Go through the data below and repeat it exactly, skipping each picture.

---------- INPUT DATA ----------

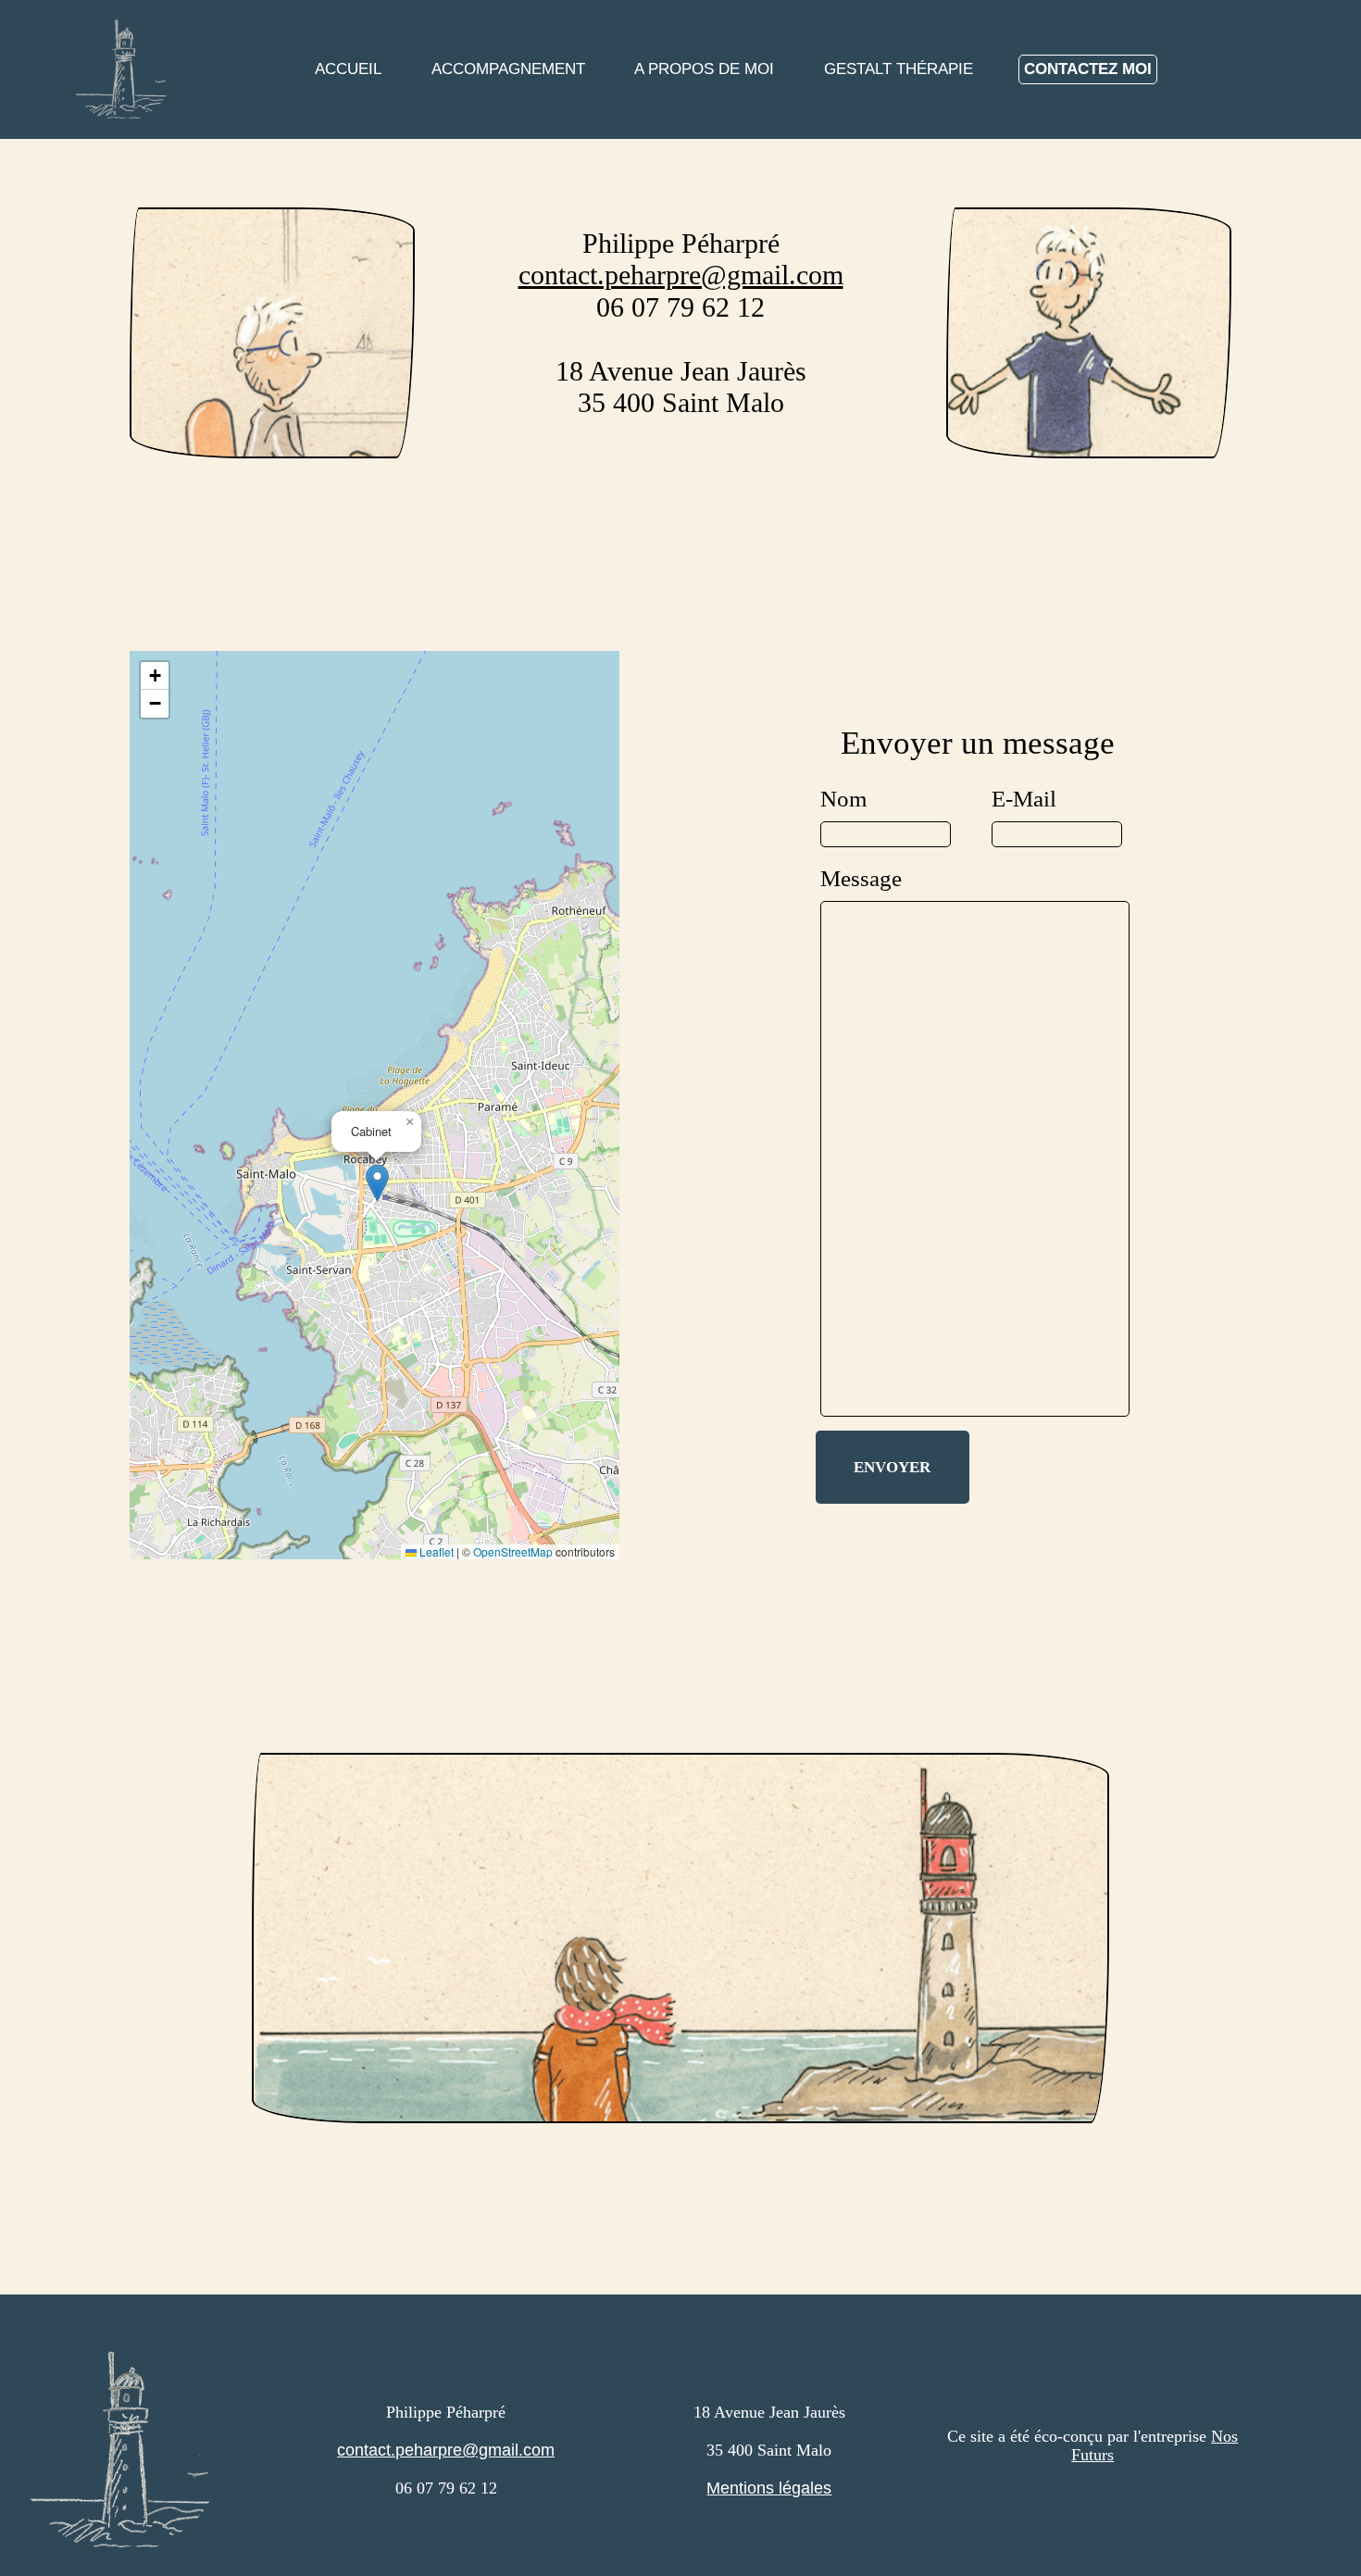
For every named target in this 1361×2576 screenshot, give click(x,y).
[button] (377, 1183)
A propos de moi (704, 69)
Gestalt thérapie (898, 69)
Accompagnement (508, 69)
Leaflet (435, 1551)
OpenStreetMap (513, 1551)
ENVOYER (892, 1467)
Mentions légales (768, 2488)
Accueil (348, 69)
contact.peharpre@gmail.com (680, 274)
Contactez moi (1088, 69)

----------

# EXPECTED ANSWER:
For every named target in this 1361×2576 screenshot, give click(x,y).
[button] (377, 1183)
A propos de moi (704, 69)
Gestalt thérapie (898, 69)
Accompagnement (508, 69)
Leaflet (435, 1551)
OpenStreetMap (513, 1551)
ENVOYER (892, 1467)
Mentions légales (768, 2488)
Accueil (348, 69)
contact.peharpre@gmail.com (680, 274)
Contactez moi (1088, 69)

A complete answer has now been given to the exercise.